You have the right to express your point of view in the case of exclusively automated individual decisions and to request that the decision be reviewed by a natural person.
You also have the right to lodge a complaint with our Data Protection Unit or the competent data protection supervisory authority if you do not agree with our handling of your rights.
Please note that these rights are subject to legal requirements and that exceptions and restrictions apply. In particular, we may need to further process and store your data in order to safeguard our own legitimate interests, such as the establishment, exercise or defence of legal claims, or to comply with legal obligations. To the extent legally permissible, in particular to protect the rights and freedoms of other data subjects and to safeguard legitimate interests, we must therefore also partially or wholly reject a data subject’s request (e.g. by redacting certain content that concerns third parties or our trade secrets). In order for us to be able to rule out fraudulent use, we must verify your identity (e.g. with a copy of your identity card, if identification is not possible in any other way). We generally retain information in connection with the processing of data subject requests for three years.

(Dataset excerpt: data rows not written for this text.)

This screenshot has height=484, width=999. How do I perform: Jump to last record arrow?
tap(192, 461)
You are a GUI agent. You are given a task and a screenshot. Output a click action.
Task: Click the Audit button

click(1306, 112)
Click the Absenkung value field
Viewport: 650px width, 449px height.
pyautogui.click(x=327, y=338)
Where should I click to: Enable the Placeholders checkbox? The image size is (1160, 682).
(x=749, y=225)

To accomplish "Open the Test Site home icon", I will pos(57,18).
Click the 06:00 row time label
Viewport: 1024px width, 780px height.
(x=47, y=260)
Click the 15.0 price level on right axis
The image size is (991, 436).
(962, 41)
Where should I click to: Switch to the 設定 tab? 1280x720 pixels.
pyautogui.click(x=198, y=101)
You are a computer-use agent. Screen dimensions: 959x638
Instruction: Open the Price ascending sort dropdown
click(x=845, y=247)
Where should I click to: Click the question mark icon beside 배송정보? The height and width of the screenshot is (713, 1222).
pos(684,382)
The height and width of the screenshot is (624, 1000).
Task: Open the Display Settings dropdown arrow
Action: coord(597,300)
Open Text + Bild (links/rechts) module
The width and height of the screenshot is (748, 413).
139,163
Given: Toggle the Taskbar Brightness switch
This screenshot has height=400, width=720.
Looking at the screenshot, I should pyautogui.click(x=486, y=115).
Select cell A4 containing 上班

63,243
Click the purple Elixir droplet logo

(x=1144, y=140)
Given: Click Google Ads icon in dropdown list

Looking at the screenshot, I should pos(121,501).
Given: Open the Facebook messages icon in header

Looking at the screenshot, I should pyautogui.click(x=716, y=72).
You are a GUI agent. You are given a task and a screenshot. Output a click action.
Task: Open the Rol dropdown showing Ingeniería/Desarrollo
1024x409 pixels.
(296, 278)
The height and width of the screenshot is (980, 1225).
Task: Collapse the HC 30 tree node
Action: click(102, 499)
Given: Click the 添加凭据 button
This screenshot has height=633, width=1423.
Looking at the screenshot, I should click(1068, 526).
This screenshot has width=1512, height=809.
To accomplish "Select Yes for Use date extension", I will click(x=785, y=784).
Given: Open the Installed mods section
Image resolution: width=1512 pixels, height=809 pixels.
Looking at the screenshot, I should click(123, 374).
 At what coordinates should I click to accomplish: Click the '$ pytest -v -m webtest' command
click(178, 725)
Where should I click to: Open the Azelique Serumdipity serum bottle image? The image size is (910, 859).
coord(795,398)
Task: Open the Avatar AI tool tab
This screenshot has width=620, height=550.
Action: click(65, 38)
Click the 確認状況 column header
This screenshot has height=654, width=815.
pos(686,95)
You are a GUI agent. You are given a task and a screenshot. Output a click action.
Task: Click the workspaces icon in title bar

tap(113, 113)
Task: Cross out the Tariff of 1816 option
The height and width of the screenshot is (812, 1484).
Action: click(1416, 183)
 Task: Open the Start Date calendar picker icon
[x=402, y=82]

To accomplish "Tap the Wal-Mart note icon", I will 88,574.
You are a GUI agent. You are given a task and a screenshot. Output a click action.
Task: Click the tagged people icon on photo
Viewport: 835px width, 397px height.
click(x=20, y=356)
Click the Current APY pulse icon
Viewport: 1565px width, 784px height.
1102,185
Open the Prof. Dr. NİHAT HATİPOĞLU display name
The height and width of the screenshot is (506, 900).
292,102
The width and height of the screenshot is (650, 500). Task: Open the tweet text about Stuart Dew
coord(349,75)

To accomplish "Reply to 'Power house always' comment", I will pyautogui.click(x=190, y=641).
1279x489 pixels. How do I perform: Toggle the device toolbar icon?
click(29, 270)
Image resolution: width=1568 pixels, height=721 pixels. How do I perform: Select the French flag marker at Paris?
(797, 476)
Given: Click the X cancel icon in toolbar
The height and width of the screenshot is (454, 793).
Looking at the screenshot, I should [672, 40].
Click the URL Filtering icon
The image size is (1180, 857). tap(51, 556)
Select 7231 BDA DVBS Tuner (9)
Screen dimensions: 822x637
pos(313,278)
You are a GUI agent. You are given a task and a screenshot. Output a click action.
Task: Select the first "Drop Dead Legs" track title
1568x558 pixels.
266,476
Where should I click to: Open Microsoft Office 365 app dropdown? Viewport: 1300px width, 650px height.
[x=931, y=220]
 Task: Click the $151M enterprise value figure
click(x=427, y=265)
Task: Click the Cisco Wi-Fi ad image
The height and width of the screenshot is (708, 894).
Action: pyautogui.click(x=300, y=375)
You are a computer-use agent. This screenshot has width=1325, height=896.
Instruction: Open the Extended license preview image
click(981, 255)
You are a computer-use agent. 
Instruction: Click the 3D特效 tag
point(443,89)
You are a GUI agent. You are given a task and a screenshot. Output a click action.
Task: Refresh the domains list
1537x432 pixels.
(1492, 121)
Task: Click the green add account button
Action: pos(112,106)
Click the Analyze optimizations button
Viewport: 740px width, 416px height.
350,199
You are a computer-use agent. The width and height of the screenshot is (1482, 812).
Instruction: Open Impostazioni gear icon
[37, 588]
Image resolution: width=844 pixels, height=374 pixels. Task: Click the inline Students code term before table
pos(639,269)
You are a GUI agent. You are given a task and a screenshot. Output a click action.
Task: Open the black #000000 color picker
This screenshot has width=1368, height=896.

If you wish to exercise your rights, you can contact us in writing or by email at the address below.
Baloise Bank Ltd
Data protection unit
Amtshausplatz 4
4502 Solothurn, Switzerland
Email: datenschutz-bank@baloise.ch
Your data will only be retained for as long as is necessary to fulfil the aforementioned purposes and for as long as we are required to do so by law (e.g. due to obligations under the Anti-Money Laundering Act) or under contract.
In individual cases, it is possible to retain personal data for longer, for example if claims are asserted against us (during the statutory limitation period) or if we are otherwise contractually, legally or officially obliged to do so, if you consent to this or if legitimate business interests (e.g. documentation and evidence purposes) require this. As soon as your data is no longer required for the above purposes, it will be deleted or anonymised as part of our standard deletion processes.
We use adequate security measures to protect your data against foreseeable risks:
Despite comprehensive technical and organisational security measures being taken, data may be lost or intercepted and/or manipulated by unauthorised persons. However, the device you use to access e-banking is located outside the security perimeter controlled by Baloise Bank Ltd. It is therefore your responsibility, as the user, to obtain information about the necessary security precautions and to take appropriate measures. Baloise Bank Ltd does not, under any circumstances, accept liability for damage that you could incur as a result of data loss or manipulation.